Figure 4. Mixotrophy hypothesis for the origin of the primary plastid in algae and plants.

The ancestor of Plantae was a phagotrophic protist that consumed cyanobacteria as food and was parasitized by environmental Chlamydiae. Gene transfers from both prokaryotic sources to the host nucleus either resulted in their decay and loss or occasional gene replacement as observed in modern-day protists [25], [43]. The transition to mixotrophy was facilitated by the transfer and activation of key genes from the cyanobacterium such as those that regulate the cell cycle.

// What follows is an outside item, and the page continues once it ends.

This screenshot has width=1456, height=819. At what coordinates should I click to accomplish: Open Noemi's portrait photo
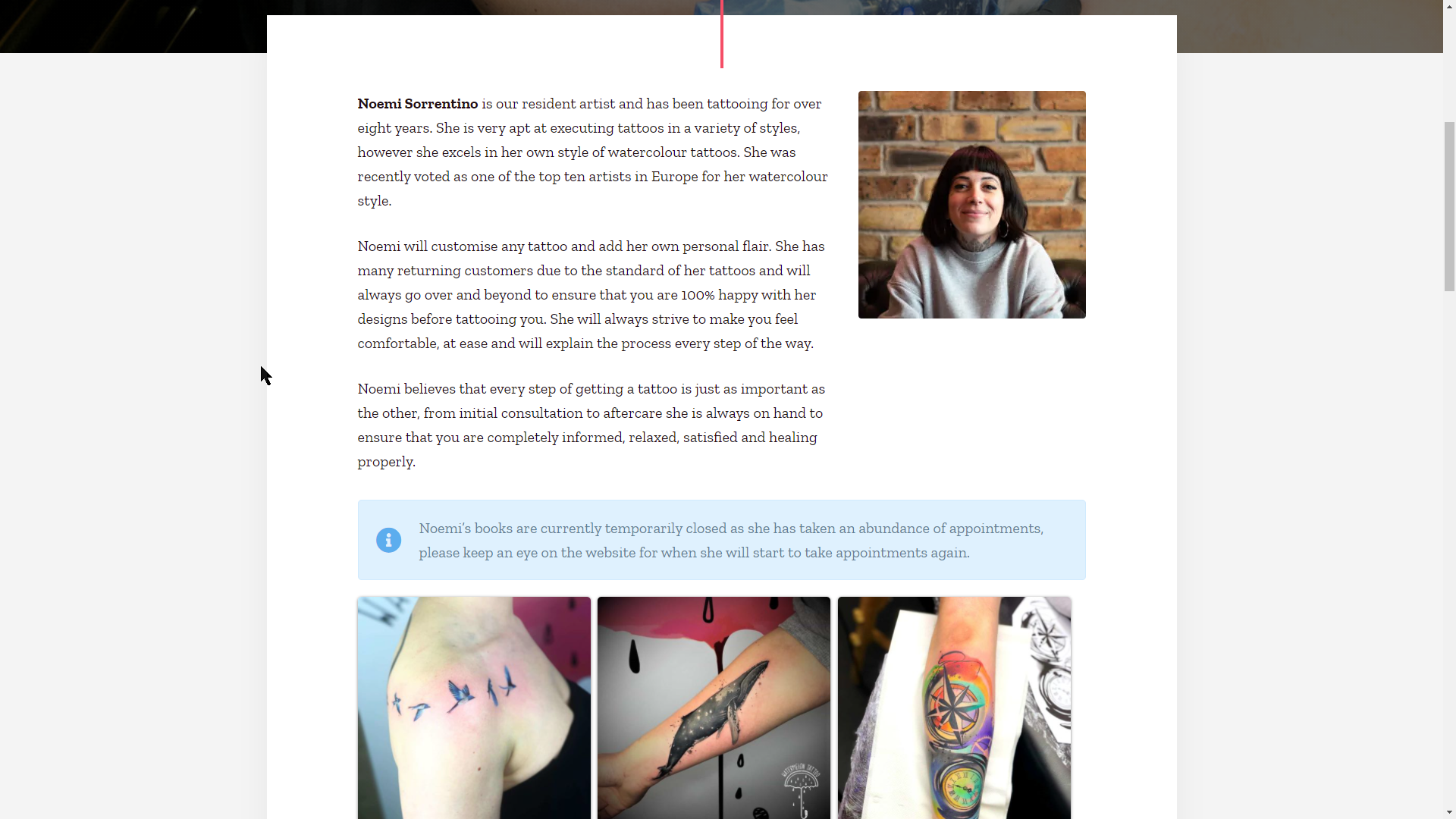coord(971,205)
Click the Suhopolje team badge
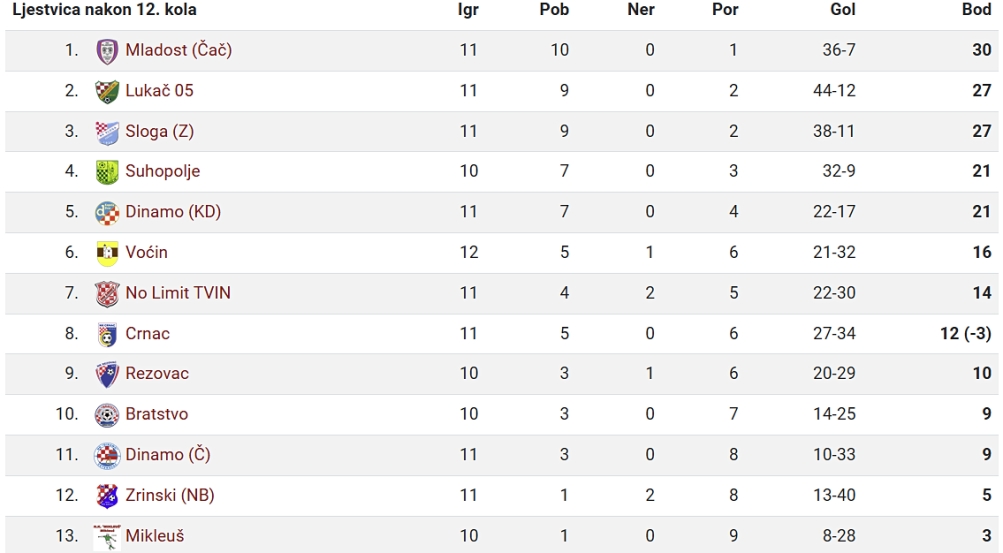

The mixotrophic Plantae ancestor continued to consume bacterial prey but over time, harvesting genes from Chlamydiae and eventually developed a regulated metabolic connection (e.g., for the export of fixed carbon compounds) between the newly established endosymbiont and the host cytosol [21] and a system for protein import into the endosymbiont using the host secretory system [11]. These developments cemented the relationship and led to selection for massive gene loss in the endosymbiont and EGT to the host nucleus. Activation of at least 37 genes recruited from Chlamydaie further enhanced plastid functions. The final transition occurred in a prey-poor environment that favored phototrophy. Thereafter this ancestral alga lost the ability for phagotrophy and diversified into the extant lineages of green, red, and glaucophyte algae.